Gradual migration of IP address/port between servers

I'm a strong proponent of self-hosting all your services, if not on your own hardware than at least on dedicated rented hardware. For IT nerds of my generation, this has been the norm sicne the early 1990s: If you wante to run your own webserver/mailserver/... back then, the only way was to self-host.

So over the last 30 years, I've always been running a fleet of machines, some my own hardware colocated, and during the past ~18 years also some rented dedicated "root servers". They run a plethora of services for either my personal stuff (like this blog, or my personal email server), or any of the IT services of the open source projects I'm involved in (like osmocom) or the company I co-founded and run (sysmocom).

Every few years there's the need to migrate to new hardware. Either due to power consumption/efficiency, or to increase performance, or to simply avoid aging hardware that may be dying soon.

When upgrading from one [hosted] server to another [hosted] server, there's always the question of how to manage the migration with minimal interruption to services. For very simple services like http/https, it can usually be done entirely within DNS: You reduce the TTL of the records, bring up the service on the new server (with a new IP), make the change in the DNS and once the TTL of the DNS record is expired in all caches, everybody will access the new server/IP.

However, there are services where the IP address must be retained. SMTP is a prime example of that. Given how spam filtering works, you certainly will not want to give up your years if not decadeds of good reputation for your IP address. As a result, you will want to keep the IP address while doing the migration.

If it's a physical machine in colocation or your home, you can of course do that all rather easily under your control. You can synchronize the various steps from stopping the services on the old machine, rsync'ing over the spool files to the new, then migrate the IP over to the new machine.

However, if it's a rented "root" server at a company like Hetzner or KVH, then you do not have full control over when exactly the IP address will be migrated over to the new server.

Also, if there are many different services on that same physical machine, running on a variety of different IPv4/IPv6 addresess and ports, it may be difficult to migrate all of them at once. It would be much more practical, if individual services could be migrated step by step.

The poor man's approach would be to use port-forwarding / reverse-proxying. In this case, the client establishes a TCP connection to the old IP address on the old server, and a small port-forward proxy accepts that TCP connectin, creates a second TCP connection to the new server, and bridges those two together. This approach only works for the most simplistic of services (like web servers), where

  • there are only inbound connections from remote clients (as outbound connections from the new server would originate from the new IP, not the old one), and

  • where the source IP of the client doesn't matter. To the new server all connections' source IP addresses suddenly are masked and there's only one source IP (the old server) for all connections.

For more sophisticated serviecs (like e-mail/SMTP, again), this is not an option. The SMTP client IP address matters for whitelists/blacklists/relay rules, etc.

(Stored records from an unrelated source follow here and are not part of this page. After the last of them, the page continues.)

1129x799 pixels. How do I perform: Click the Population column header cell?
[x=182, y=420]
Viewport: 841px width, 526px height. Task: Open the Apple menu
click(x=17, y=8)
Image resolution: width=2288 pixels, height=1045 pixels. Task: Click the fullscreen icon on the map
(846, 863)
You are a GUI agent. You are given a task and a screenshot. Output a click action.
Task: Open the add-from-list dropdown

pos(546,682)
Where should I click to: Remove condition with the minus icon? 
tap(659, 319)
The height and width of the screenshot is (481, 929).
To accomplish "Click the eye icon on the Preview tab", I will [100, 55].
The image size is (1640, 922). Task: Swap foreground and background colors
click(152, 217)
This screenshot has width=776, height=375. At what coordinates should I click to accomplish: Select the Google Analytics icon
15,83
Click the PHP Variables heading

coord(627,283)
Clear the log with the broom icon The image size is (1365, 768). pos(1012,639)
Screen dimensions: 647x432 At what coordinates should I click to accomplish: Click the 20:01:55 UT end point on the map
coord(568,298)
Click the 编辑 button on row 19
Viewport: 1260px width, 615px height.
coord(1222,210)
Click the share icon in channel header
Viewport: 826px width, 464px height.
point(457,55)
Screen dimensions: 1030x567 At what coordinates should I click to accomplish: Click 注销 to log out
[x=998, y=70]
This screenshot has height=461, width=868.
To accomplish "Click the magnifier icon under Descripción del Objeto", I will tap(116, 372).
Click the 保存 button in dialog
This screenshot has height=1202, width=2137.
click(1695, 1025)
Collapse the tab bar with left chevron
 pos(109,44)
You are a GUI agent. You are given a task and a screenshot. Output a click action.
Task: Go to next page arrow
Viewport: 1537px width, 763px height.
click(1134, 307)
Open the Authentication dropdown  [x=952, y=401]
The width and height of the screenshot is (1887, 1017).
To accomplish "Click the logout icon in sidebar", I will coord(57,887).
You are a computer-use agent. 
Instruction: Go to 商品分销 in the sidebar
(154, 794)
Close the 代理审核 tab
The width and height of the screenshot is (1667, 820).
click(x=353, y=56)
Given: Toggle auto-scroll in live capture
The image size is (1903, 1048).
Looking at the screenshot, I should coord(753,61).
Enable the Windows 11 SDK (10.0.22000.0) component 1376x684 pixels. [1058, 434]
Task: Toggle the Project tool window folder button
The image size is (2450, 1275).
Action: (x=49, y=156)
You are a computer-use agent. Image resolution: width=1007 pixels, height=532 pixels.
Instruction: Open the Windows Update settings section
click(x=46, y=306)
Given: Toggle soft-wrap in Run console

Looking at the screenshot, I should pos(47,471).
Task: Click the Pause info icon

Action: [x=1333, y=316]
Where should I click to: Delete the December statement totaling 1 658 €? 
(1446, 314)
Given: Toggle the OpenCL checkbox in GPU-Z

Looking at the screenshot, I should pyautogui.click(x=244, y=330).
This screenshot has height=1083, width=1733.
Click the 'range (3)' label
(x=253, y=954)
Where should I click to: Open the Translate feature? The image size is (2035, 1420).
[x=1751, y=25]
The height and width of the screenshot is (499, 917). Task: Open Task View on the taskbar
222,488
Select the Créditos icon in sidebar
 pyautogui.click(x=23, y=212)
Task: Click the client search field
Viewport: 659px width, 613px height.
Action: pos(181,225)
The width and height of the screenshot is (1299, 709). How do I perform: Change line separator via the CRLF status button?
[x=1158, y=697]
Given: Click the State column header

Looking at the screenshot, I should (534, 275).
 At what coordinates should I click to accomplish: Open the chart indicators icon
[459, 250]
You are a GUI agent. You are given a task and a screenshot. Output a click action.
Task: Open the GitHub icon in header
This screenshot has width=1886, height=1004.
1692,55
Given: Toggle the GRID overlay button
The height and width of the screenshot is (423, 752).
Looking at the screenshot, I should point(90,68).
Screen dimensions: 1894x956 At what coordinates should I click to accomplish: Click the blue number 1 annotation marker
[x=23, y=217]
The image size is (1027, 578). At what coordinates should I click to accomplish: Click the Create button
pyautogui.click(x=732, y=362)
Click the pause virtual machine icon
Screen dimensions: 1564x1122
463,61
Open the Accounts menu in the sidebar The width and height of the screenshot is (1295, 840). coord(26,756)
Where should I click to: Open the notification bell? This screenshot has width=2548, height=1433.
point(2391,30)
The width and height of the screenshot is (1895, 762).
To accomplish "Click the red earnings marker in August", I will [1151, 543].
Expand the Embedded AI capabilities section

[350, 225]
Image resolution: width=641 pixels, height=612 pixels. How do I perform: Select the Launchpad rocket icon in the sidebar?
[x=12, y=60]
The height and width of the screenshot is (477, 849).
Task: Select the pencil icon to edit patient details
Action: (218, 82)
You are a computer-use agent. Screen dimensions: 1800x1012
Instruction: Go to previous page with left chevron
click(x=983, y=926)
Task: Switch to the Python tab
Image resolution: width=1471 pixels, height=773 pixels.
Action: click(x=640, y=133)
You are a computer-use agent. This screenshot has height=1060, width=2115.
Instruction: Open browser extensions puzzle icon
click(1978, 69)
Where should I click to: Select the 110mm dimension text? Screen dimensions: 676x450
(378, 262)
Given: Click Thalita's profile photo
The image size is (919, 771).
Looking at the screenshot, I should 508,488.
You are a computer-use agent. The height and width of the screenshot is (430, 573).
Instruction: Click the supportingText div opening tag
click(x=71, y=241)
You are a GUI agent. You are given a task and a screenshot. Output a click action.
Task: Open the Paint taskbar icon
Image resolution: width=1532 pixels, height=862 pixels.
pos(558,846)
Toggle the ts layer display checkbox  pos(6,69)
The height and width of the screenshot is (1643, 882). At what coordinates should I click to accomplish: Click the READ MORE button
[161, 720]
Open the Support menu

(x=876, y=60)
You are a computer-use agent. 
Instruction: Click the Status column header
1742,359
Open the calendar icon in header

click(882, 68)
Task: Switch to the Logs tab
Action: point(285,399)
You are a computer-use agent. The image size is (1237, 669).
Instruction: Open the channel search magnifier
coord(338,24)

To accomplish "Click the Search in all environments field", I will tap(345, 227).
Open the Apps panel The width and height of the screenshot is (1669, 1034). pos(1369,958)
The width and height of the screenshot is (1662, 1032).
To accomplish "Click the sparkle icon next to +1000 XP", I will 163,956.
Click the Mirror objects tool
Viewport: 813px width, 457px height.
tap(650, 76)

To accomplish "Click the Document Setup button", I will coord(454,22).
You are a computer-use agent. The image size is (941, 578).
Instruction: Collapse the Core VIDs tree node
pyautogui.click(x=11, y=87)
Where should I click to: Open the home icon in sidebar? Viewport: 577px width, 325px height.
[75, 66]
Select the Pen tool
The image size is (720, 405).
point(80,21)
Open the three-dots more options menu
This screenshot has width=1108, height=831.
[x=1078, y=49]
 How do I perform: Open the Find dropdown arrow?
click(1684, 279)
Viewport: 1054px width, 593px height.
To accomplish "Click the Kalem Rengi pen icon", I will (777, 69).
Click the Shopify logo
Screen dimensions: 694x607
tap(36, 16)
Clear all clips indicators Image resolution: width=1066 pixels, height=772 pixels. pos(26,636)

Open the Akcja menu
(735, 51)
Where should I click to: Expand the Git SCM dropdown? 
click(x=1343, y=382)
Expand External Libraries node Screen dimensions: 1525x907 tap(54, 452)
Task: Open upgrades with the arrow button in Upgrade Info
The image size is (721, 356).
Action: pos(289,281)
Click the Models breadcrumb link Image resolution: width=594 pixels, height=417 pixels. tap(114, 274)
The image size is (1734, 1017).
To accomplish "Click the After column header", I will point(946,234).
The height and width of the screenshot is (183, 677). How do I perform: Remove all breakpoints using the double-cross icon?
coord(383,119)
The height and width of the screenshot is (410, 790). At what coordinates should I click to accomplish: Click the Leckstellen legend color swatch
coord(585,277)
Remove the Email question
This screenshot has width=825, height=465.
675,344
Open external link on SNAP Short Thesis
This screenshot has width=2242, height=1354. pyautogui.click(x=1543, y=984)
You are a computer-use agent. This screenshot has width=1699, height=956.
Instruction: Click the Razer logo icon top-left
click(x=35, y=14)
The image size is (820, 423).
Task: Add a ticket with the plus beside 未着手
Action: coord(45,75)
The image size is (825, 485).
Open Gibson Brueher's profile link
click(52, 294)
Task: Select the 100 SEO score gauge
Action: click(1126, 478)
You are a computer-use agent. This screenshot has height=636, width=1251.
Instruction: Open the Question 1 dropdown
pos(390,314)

And of course there are also plenty of outbound SMTP connections which need to originate from the old IP, not the new IP.

So in bed last night [don't ask], I was brainstorming if the goal of fully transparent migration of individual TCP+UDP/IP (IPv4+IPv6) services could be made between and old and new server. In theory it's rather simple, but in practice the IP stack is not really designed for this, and we're breaking a lot of the assumptions and principles of IP networking.

After some playing around earlier today, I was actually able to create a working setup!

It fulfills the followign goals / exhibits the following properties:

  • old and new server run concurrently for any amount of time

  • individual IP:port tuples can be migrated from old to new server, as services are migrated step by step

  • fully transparent to any remote peer: Old IP:port of server visible to client

  • fully transparent to the local service: Real client IP:port of client visible to server

  • no constraints on whether or not the old and new IPs are in the same subnet, link-layer, data centre, ...

  • use only stock features of the Linux kernel, no custom software, kernel patches, ...

  • no requirement for controlling a router in front of either old or new server

General Idea

The general idea is to receive and classify incoming packets on the old server, and then selectively tunnel some of them via a GRE tunnel from the old machine to the new machine, where they are decapsulated and passed to local processes on the new server. Any packets generated by the service on the new server (responses to clients or outbound connections to remote serveers) will take the opposite route: They will be encapsulated on the new server, passed through that GRE tunnel back to the old server, from where they will be sent off to the internet.

That sounds simple in theory, but it poses a number of challenges:

  • packets destined for a local IP address of the old server need to be re-routed/forwarded, not delivered to local sockets. This is easily done with fwmark, multiple routing tables and a rule, similar ro many other policy routing setups.